ASSIGNMENT A -> In the account of the bakery fire, how long did the fire departments take to put out the fire?
ASSIGNMENT B -> List every place that the bakery fire account says was severely damaged and set for demolition.
ASSIGNMENT C -> Continue the account of the bakery fire and Paczki Fest from its last sentence.

EXCERPTED PASSAGE ->
At the beginning of February, the bakery where I work part-time was damaged by a big fire that started in the restaurant right next door. The fire started about 3:45 AM on a Sunday morning in the basement of a Japanese restaurant housed in an old (by American standards) building in town. It took 4 hours for the fire departments (note the use of plural here--several in the area were called out) to put it out. There were two bakery employees--the night bakers--in the building at the time. Fortunately, they smelled smoke and got out in time. So did all the residents and pets who lived in the apartments above the restaurant and elsewhere in the building. But those residents all lost their homes in the fire; the restaurant and a neighboring realtor's office and the town's chamber of commerce were severely damaged and are set for demolition; and the bakery has been temporarily displaced since the morning of the fire. Here's a video with footage of the fire:
While a firewall and the work of the firefighters kept the fire from spreading into the bakery, the bakery got some water and smoke damage and has yet to have its power restored. Until the store can be reopened, the bakery is fortunate in that it has a wholesale facility in a neighboring village where it can bake (but not sell) most of the same products it made at its store location. For 2 weeks after the fire, the bakery sold out of a small room in the village hall (where it kind of looked like we bakery employees were just having a community bake sale). Since then, we've been working out of a temporary location a couple blocks from the original location.
This fire came at an especially bad time for the bakery, as it happened just a few weeks before its biggest time of year, Paczki Fest. Paczki, for those of you who sadly don't know, are Polish jam or cream-filled pastries that are traditionally made and eaten in the days leading up to Ash Wednesday and the long Lenten fast. They're a big deal around here in Chicago, where the Polish population is second in the world only to Warsaw. The bakery I work at is owned by a Polish-American family who have been in the business for decades. During Paczki Fest, the bakery gets more customers than during major holidays such as Christmas and Thanksgiving and sells nearly 50 varieties of paczki. Needless to say, this fire was one of the worst things that could happen to Chicagoland's north-side Polish and otherwise paczki-loving community. Paczki Fest prevailed, however, and went ahead as always. Never underestimate the power of the paczki.

SUPPLIED ENTRIES ->
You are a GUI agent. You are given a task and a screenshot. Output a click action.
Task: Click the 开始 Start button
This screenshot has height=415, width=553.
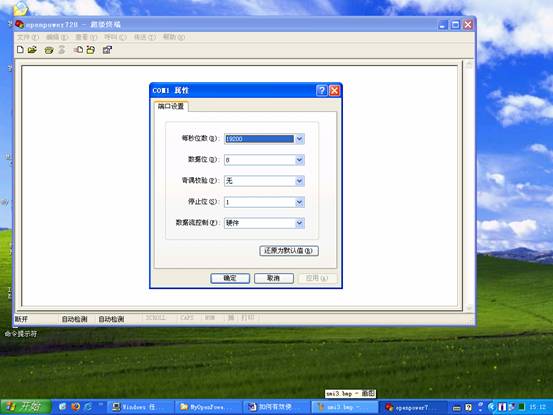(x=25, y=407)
==
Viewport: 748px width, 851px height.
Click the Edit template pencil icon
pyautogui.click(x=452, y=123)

ANSWER SECTION A -> 4 hours.

ANSWER SECTION B ->
- The Japanese restaurant
- A neighboring realtor's office
- The town's chamber of commerce

ANSWER SECTION C ->
I wish that was where the bad news of February ended. But near the end of the month one of my mother's closest friends lost a long and very courageous battle with cancer. Though her friend's death wasn't sudden or a surprise, my mother was upset and already misses her friend greatly. She was a unique and strong person and a friend to my mother for over 60 years.
Two days after this came the shocking news that an old friend in Ireland died when he fell into the sea off one of the Aran Islands. He was only in his early 50s. He was a popular man and an unforgettable character, and he was friends with many of the visitors who've come to the islands over the years. He had a mighty laugh. I saw him last time I was in Ireland, last fall. It is hard to imagine the island without him.
It's the 7th of March now. February is over. The cold weather is still here, still being stubborn, and there's still at least 2 feet of snow on the ground around here. But the beginning of this month brought a little good news--for me at least. An essay of mine will be published in an upcoming Irish-themed issue of the wonderful online journal Literary Orphans next month. And some pictures of mine will be featured on a blog project that started up this year that explores the "new Americana," called Rockwell's Camera Phone. I'm thrilled of course. Acceptance always makes me feel like maybe I'm finally doing something right. As with the poems I mentioned in the previous post, I'll post more info and links when the publishing/posting dates arrive for all these pieces.
Hope a better, warmer wind comes along for this 2014 soon.